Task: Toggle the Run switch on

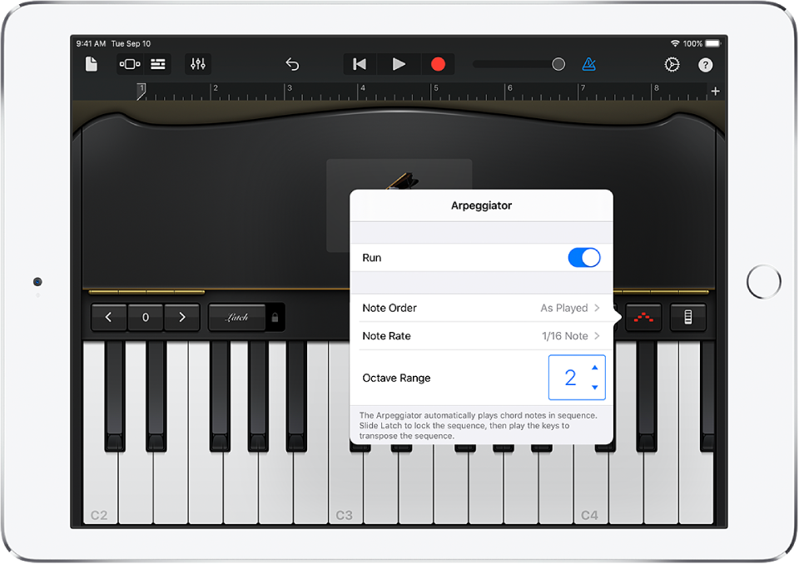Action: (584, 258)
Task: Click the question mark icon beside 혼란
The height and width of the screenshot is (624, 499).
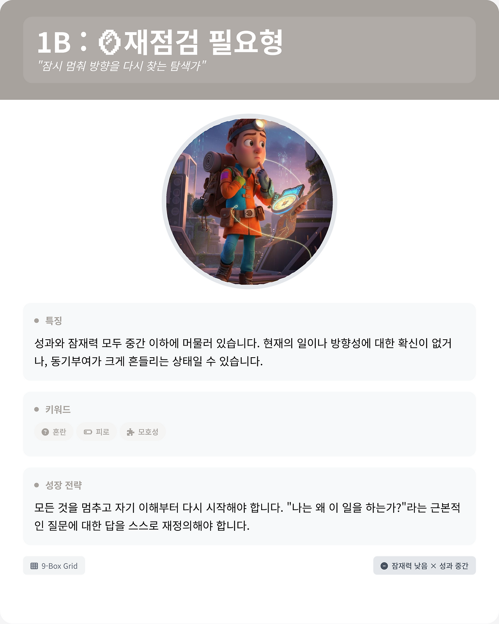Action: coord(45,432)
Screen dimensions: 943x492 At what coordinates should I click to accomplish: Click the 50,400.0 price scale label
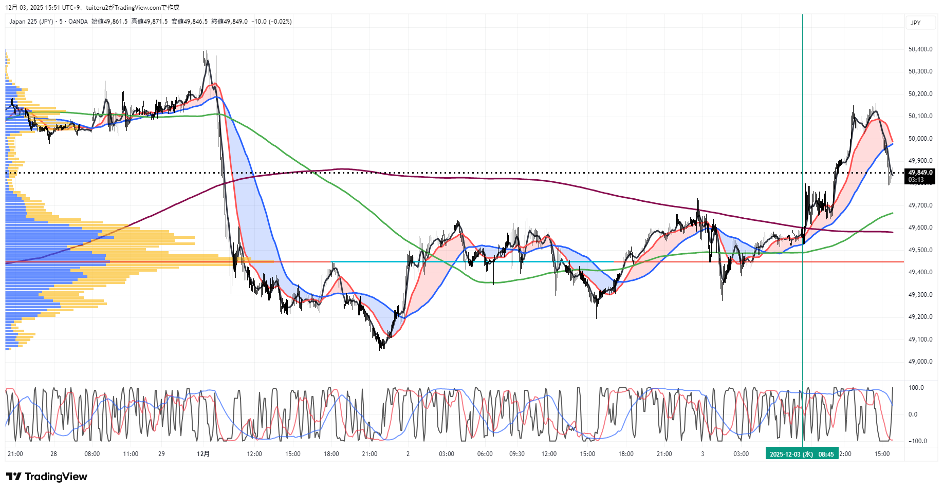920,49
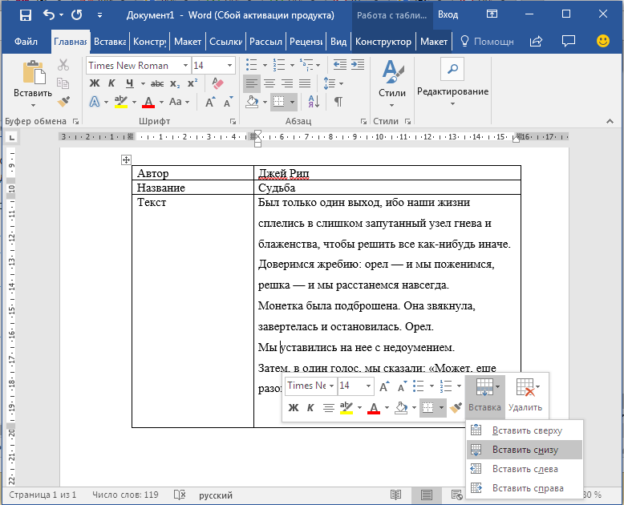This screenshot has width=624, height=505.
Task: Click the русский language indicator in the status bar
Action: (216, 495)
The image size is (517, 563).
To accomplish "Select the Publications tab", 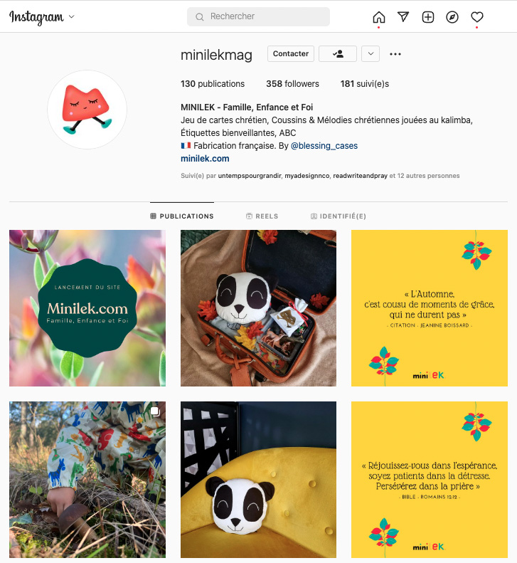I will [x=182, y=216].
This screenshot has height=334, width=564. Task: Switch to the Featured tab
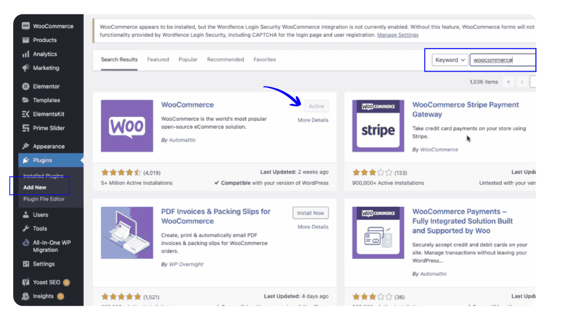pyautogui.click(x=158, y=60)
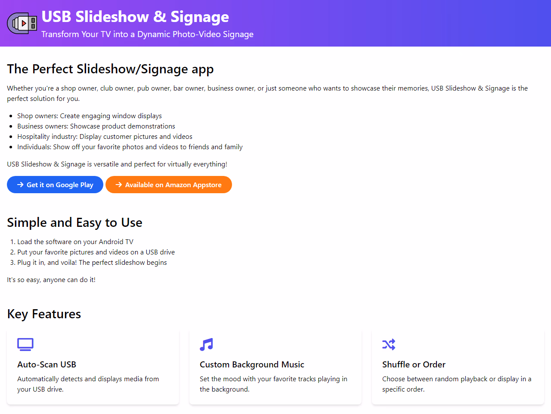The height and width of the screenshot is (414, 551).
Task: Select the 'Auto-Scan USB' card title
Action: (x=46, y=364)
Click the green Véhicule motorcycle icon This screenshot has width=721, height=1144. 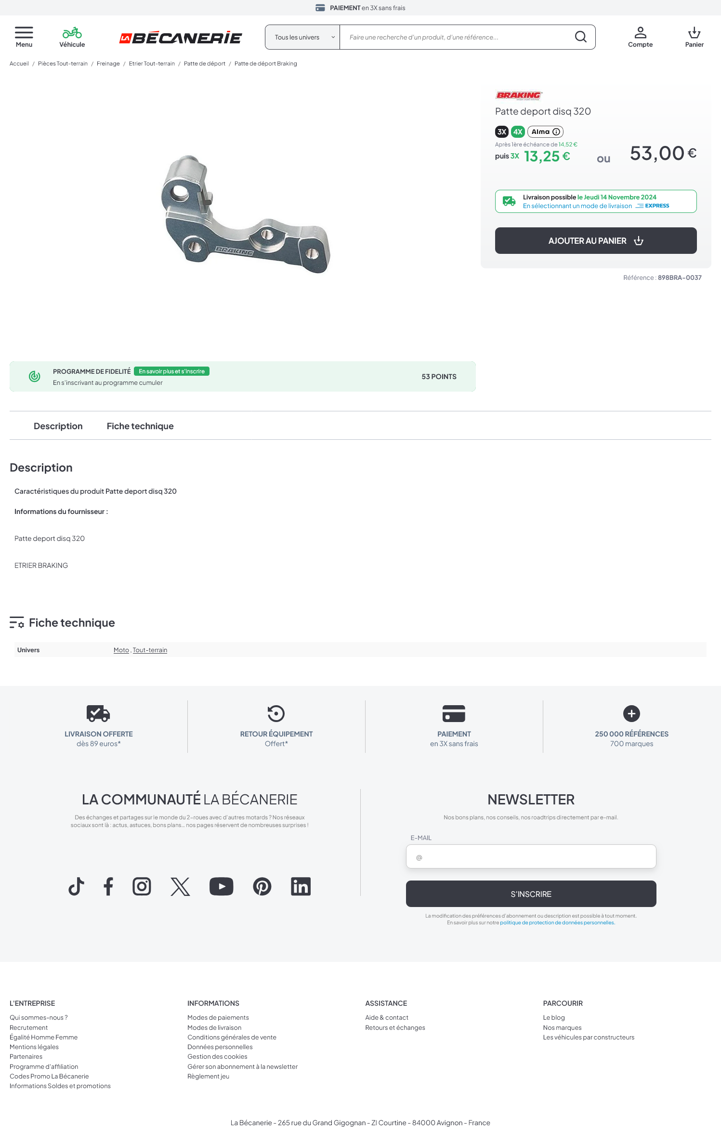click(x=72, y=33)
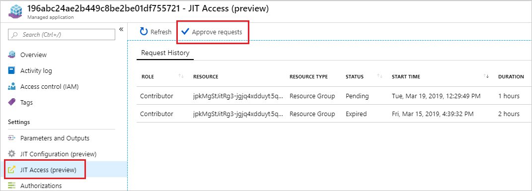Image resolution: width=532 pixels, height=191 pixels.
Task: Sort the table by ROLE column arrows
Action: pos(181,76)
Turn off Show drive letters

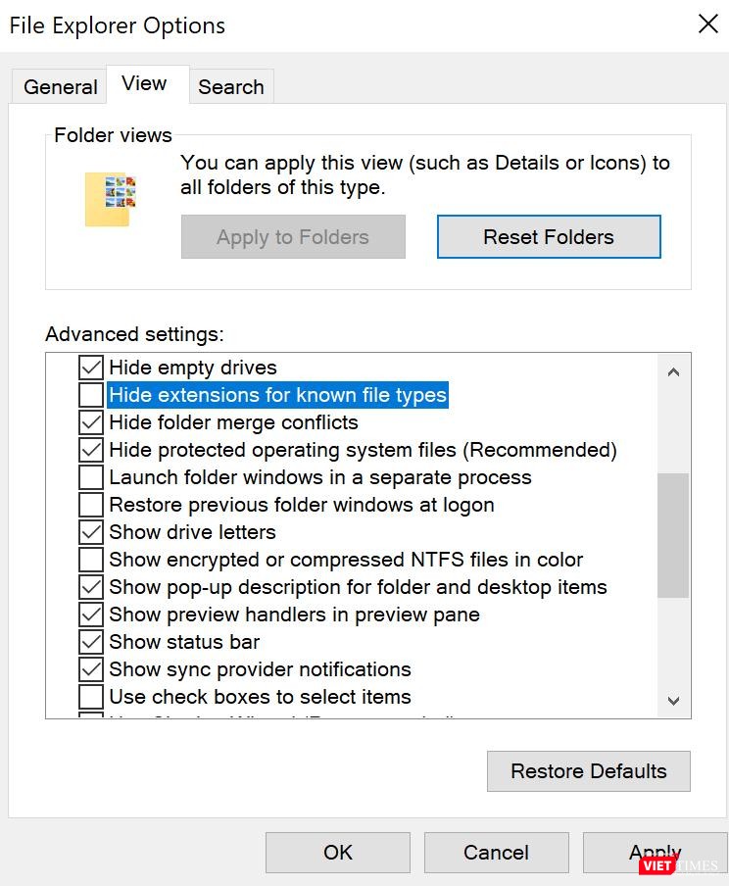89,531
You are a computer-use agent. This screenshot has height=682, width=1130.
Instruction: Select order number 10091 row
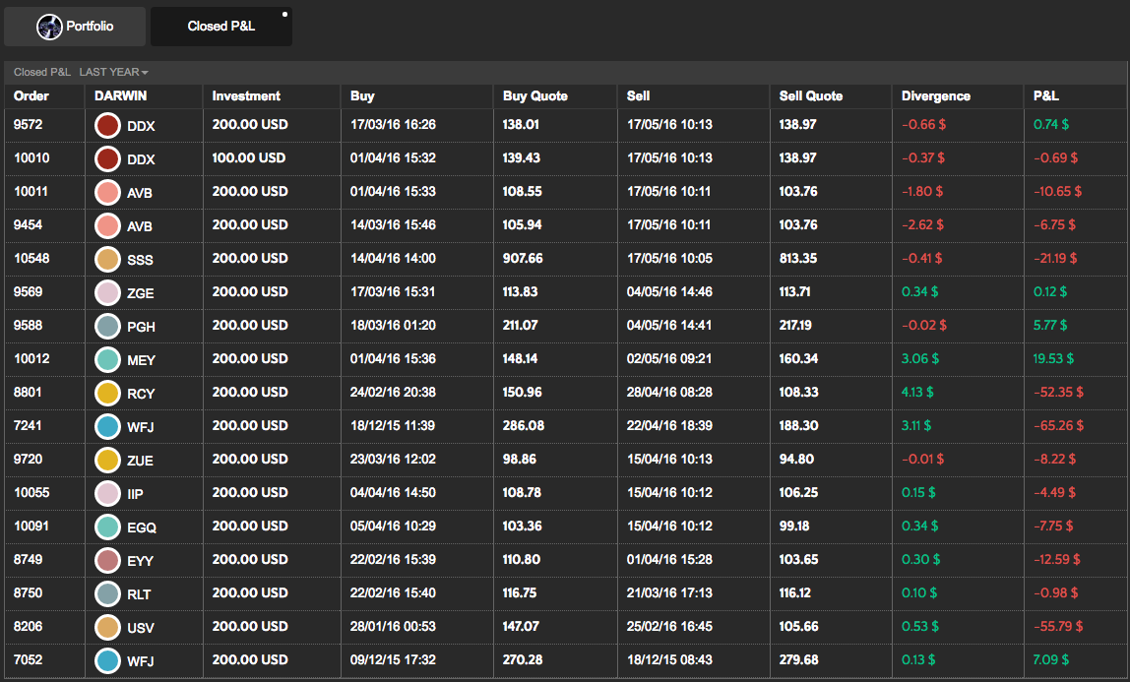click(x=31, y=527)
----------
What the exercise asks: Exact copy, pictures excluded: repeat the lines from the top of the material through the line with "The image size is (517, 563).".

Solved exercise:
Task: Toggle the Run switch on

Action: (584, 258)
Task: Click the question mark icon beside 혼란
The height and width of the screenshot is (624, 499).
Action: coord(45,432)
Screen dimensions: 943x492 At what coordinates should I click to accomplish: Click the 50,400.0 price scale label
920,49
This screenshot has width=624, height=505.
Task: Click the русский language indicator in the status bar
Action: (216, 495)
The image size is (517, 563).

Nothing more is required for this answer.